No-Bake Chocolate Coconut Energy Balls

My kids started raiding the fridge at 3pm every single day, and granola bars were not cutting it anymore. I made these on a Tuesday with nothing but pantry staples and they were gone by Thursday.

They taste like a brownie decided to take nutrition seriously. Thirty minutes in the fridge is the only wait, and you can be rolling the last ball while the first ones are already chilling.

No-Bake Chocolate Coconut Energy Balls

Fudgy, chewy bites that hold together in your hand and actually keep you full until dinner.

4.6 (165 reviews)
VegetarianGluten-free
Prep15 min
Chill Time30 min
Total45 min
Serves18 balls

Ingredients

Instructions

1
Add the oats, cocoa powder, shredded coconut, mini chocolate chips, and salt to a large bowl and stir until the dry ingredients are evenly distributed. It should smell faintly dusty and chocolatey at this point, nothing exciting yet.
2
Add the peanut butter, honey, and vanilla to the same bowl. Stir with a sturdy spoon or spatula for about 2 minutes until everything comes together into a sticky, uniform dough. It will look shaggy at first, then pull into a single dark mass that smells like a brownie batter.
3
Press the dough down firmly with the back of your spoon and check the texture: it should hold a fingerprint without crumbling. If it feels too dry, add honey 1 teaspoon at a time. If it feels too wet to roll, refrigerate the bowl for 10 minutes before continuing.

### DATASET SECTION
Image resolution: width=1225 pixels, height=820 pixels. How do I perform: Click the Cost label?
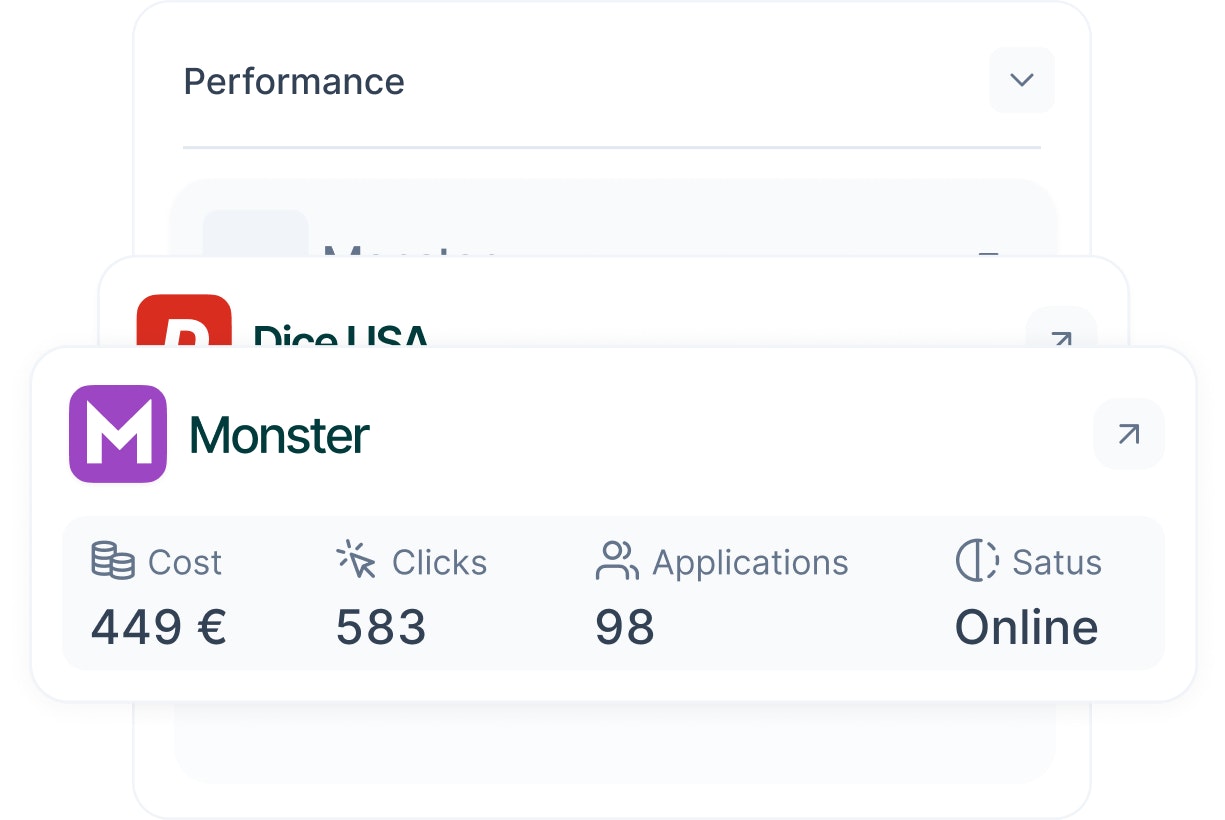point(185,563)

### JOBS
1) From the energy ball recipe, output everything from "They taste like" down to "are already chilling.".
2) Write the next part of the energy ball recipe, picking up after its last line.
None of the material is needed here.

### EXERCISE RESULTS
1)
They taste like a brownie decided to take nutrition seriously. Thirty minutes in the fridge is the only wait, and you can be rolling the last ball while the first ones are already chilling.

2)
4
Scoop the dough into roughly 1.5-tablespoon portions and roll firmly between your palms into smooth balls. Your hands will get warm and a little sticky. Each ball takes about 10 seconds to smooth out. Roll in extra coconut now if you want that outer texture.
5
Place the finished balls on a parchment-lined sheet or plate and refrigerate uncovered for 30 minutes. They go in soft and come out firm, with a slight resistance when you press one. That is when they are ready.

Tips & Notes

  • Stir the peanut butter jar well before you measure. Oil separation at the top will throw off the texture and you will end up with greasy, loose dough.
  • Wet hands help if the dough starts sticking to your palms mid-roll. A quick rinse every 6 balls keeps things moving.
  • For a deeper chocolate flavor, swap 2 tablespoons of the honey for maple syrup. It adds a faint earthiness that works well with the coconut.
  • These firm up more after 2 hours than they do at the 30-minute mark. If you can wait, the texture at hour 2 is noticeably better.
Storage: Store in an airtight container in the refrigerator for up to 10 days. They can also be frozen in a single layer, then transferred to a zip bag, for up to 2 months. Pull them straight from the freezer and let them sit for 5 minutes before eating.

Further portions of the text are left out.